In 1978, available prospective and retrospective research provided a data base that lead to the establishment of the Type A behavior pattern (TABP) as a risk factor for CHD. Since then a growing body of more recent research has now called into serious question the robustness of the association between global TABP and CHD. The most damaging evidence has been the negative findings of the well-controlled prospective study of TABP in MRFIT, followed by recent repeated failures to link TABP to angiographically documented coronary artery disease. However, the method of component scoring of the Structured Interview (SI) has demonstrated that some components of the multidimensional TABP have consistent association with CHD, even when global TABP shows no relationship.
The aim of the proposed research is to component score SI's derived from the two major prospective studies of TABP -- WCGS and MRFIT -- in an attempt to identify specific components of TABP that are consistently related to the incidence of CHD. If the same attributes that are related to angiographic findings are also predictive of incidence of CHD in both of these prospective studies, then their status as coronary-prone behaviors will be well established. Such data also would help clarify the reasons for the inconsistent epidemiological findings reported for TABP in WCGS and MRFIT, and to direct research resources in a more profitable direction. In this connection, an additional aim of the proposed research is to examine whether the same components of tABP that are related to CHD are also related to exaggerated challenge-induced cardiovascular reactivity in over 1,000 subjects derived from nine psychophysiological studies, of which a subset included ambulatory monitoring of cardiovascular response during daily activity.

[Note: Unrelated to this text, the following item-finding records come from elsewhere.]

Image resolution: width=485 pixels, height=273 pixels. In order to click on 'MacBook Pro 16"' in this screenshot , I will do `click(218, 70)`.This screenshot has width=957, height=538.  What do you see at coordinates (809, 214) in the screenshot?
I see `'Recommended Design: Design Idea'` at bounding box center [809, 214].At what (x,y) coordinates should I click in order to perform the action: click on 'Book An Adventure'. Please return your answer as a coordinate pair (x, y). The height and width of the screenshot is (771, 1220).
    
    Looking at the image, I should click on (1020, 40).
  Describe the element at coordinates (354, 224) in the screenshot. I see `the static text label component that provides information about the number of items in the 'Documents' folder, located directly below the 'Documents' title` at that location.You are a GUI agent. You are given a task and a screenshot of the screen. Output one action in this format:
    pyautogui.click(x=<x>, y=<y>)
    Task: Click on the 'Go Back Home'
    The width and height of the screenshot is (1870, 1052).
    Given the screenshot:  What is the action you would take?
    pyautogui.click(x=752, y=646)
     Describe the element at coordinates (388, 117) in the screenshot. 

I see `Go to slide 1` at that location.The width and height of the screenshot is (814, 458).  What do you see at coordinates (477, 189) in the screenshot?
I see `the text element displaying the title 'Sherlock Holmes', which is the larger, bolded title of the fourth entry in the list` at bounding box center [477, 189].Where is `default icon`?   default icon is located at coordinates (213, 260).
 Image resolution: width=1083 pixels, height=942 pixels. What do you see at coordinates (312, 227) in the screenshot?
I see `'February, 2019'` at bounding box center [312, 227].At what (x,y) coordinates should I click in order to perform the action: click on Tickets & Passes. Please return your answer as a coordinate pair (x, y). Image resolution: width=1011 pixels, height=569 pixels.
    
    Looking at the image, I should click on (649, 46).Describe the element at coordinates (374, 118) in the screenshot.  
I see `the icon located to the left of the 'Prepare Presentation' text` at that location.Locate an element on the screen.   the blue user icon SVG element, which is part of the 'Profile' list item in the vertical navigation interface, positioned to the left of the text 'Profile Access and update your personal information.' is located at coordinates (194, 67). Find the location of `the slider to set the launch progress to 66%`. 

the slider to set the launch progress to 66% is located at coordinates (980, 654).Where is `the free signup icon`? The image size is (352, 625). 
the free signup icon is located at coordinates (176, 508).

A final aim of the proposed research is to determine how specific pathologic components of the TABP and other behavioral characteristics interact to affect cardiovascular reactivity both in the laboratory and in daily life during (a) cigarette smoking alone (b) stress alone and (c) cigarette smoking while engaged in stressful activity. Findings may permit identification of smokers who are particularly at risk for CHD and to suggest pathways whereby behavioral dispositions, stressful experience, and cardiovascular reactions interact to heighten cigarette smoking as a risk factor for CHD.